DATA RECORDS:
---*---

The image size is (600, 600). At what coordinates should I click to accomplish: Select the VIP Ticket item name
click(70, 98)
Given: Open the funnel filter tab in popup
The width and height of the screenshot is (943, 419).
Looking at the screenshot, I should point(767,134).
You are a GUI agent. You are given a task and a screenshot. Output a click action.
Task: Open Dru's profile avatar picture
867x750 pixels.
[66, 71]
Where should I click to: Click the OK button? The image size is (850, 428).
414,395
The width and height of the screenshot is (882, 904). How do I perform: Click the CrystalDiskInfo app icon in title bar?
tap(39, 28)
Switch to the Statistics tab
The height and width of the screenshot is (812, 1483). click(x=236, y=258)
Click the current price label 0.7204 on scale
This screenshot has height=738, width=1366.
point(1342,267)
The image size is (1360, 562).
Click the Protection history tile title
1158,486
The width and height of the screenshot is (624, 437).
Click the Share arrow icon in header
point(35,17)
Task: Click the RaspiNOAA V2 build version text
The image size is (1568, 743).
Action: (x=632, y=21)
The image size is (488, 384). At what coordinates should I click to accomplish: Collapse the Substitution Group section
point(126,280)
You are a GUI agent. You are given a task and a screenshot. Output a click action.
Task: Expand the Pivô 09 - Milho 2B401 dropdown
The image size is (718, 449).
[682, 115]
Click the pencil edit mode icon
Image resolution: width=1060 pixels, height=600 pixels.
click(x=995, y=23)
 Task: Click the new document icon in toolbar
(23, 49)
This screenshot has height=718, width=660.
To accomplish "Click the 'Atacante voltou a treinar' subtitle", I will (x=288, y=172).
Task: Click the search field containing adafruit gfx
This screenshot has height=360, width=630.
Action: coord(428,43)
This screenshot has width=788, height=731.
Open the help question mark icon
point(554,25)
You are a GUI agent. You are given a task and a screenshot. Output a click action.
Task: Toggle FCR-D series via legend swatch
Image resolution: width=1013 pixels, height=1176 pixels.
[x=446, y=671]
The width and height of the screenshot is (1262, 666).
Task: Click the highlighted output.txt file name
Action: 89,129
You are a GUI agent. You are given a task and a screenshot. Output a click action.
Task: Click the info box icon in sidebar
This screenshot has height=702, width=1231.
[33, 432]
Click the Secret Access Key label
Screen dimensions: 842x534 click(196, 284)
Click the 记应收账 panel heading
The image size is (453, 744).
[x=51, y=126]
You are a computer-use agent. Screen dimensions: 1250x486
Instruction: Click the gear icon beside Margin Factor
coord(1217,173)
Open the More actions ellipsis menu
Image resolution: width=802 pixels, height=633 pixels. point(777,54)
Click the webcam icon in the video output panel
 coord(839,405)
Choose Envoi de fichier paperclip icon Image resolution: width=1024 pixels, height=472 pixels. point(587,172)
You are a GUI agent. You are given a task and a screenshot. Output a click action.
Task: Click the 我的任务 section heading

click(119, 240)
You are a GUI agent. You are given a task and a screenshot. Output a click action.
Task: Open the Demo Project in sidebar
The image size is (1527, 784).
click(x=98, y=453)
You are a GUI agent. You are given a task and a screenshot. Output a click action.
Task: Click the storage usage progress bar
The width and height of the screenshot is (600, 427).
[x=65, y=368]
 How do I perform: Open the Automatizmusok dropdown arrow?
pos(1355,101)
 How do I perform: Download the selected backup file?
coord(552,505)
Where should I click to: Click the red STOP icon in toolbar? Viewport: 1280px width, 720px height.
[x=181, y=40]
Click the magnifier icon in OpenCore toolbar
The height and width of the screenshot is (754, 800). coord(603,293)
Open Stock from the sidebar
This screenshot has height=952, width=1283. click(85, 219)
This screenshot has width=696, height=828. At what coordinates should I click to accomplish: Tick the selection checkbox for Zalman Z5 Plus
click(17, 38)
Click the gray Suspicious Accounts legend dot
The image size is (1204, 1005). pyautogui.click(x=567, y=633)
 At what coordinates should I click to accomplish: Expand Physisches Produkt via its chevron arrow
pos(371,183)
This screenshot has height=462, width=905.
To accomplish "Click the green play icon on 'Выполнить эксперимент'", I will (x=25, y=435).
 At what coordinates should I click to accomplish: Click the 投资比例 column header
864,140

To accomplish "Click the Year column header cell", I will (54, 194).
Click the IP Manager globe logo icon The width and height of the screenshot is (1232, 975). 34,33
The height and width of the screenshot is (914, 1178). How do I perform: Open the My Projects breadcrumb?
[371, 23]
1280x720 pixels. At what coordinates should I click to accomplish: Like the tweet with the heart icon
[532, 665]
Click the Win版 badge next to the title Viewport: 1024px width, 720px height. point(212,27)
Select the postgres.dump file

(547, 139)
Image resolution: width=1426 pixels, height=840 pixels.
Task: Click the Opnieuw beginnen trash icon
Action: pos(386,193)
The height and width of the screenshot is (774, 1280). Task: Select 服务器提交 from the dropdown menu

---*---

Search the entries for the word "will", then gather every line that has it.

TASK ANSWER:
To accomplish "Click the 'Atacante voltou a treinar' subtitle", I will (x=288, y=172).
To accomplish "Click the green play icon on 'Выполнить эксперимент'", I will (x=25, y=435).
To accomplish "Click the Year column header cell", I will (54, 194).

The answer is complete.